Teten Masduki Bongkar Setumpuk Alasan UMKM Tak Bisa Bersaing Online

banyak produk UMKM tak mampu bersaing dengan merek asing di pasar digital. Menurut Teten Masduki, pelaku usaha mikro tak akan bisa menguasai ranah digital selama produk-produk luar dengan harga miring masih bertebaran online.

oleh Maulandy Rizky Bayu Kencana diperbarui 24 Jul 2024, 17:30 WIB
Diterbitkan 24 Jul 2024, 17:30 WIB
Menteri Koperasi dan UKM Teten Masduki meminta ternun Karaja Sumba bisa dijual dengan harga tinggi.
Menteri Koperasi dan UKM Teten Masduki meminta ternun Karaja Sumba bisa dijual dengan harga tinggi. (dok: humas)

Liputan6.com, Jakarta - Menteri Koperasi dan UKM (Menkop UKM) Teten Masduki membeberkan sederet alasan mengapa para pelaku Usaha Mikro, Kecil dan Menengah (UMKM) belum bisa bersaing di pasar digital. 

Menurut hasil evaluasi timnya, Teten Masduki mengatakan, masalah utamanya bukan karena UMKM lokal tak punya animo untuk masuk ke pasar online. Namun lebih kepada kemampuan produksi barang tak bisa menyaingi perusahaan-perusahaan besar. 
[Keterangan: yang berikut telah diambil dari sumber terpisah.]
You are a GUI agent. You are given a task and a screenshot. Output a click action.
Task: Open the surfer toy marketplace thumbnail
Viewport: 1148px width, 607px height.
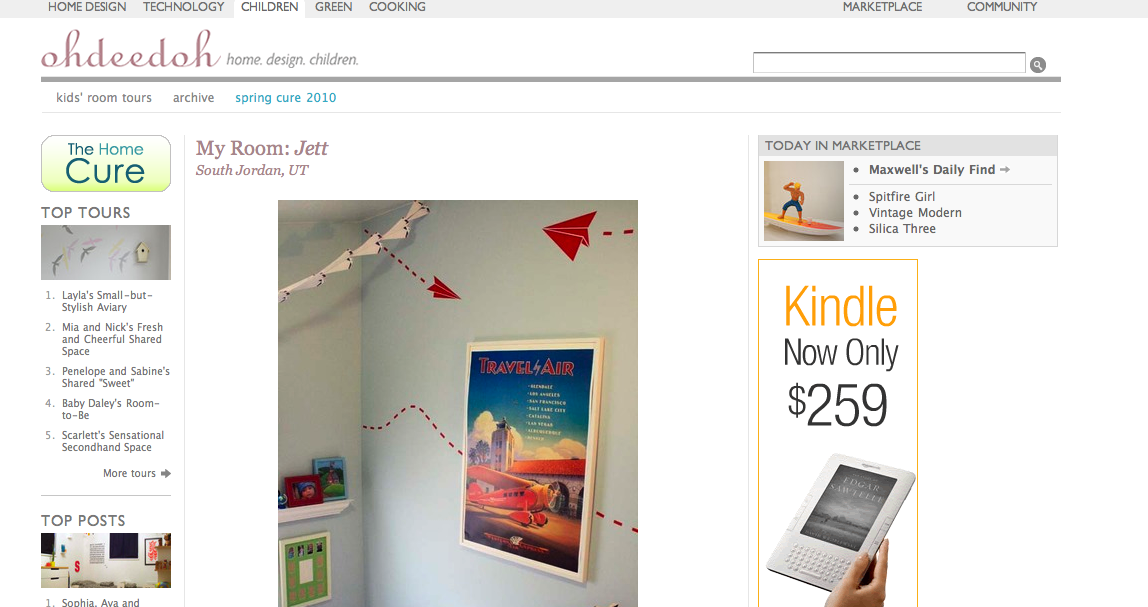coord(804,201)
"Kebanyakan dari UMKM kita terutama yang di kuliner, termasuk yang di fashion juga, kapasitas produksinya enggak bisa untuk pasar nasional. Sehingga banyak yang tidak bisa bertahan lama di e-commerce," ungkapnya saat ditemui di Gedung Smesco, Jakarta, Rabu (24/7/2024).

Selain itu, Teten menambahkan, banyak produk UMKM juga tak mampu bersaing dengan merek asing di pasar digital. Menurutnya, pelaku usaha mikro tak akan bisa menguasai ranah digital selama produk-produk luar dengan harga miring masih bertebaran online

"Isu sekarang yang kami evaluasi bukan soal berapa banyak UMKM masuk di online-nya, tapi berapa kompetitifnya di sana. Kalau misalnya harus produk asing masih leluasa seperti sekarang, UMKM kita pasti kalah bersaing," ucapnya. 

"Tadi misalnya, roti aja sudah kalah. Apalagi produk fashion. Produk kita pasti lebih mahal daripada produk mereka, karena bahan bakunya kita impor. Sebanyak 90 persen kan akhirnya kita hanya jadi pedagang produk luar. Itu kita evaluasi," tegas Teten. 

Sehingga, ia menyimpulkan bahwa problem soal UMKM bukan tidak siap menjemput kemajuan zaman, tapi kalah bersaing. Pemerintah disebutnya juga terus memperkuat regulasi terkait sektor perdagangan online. 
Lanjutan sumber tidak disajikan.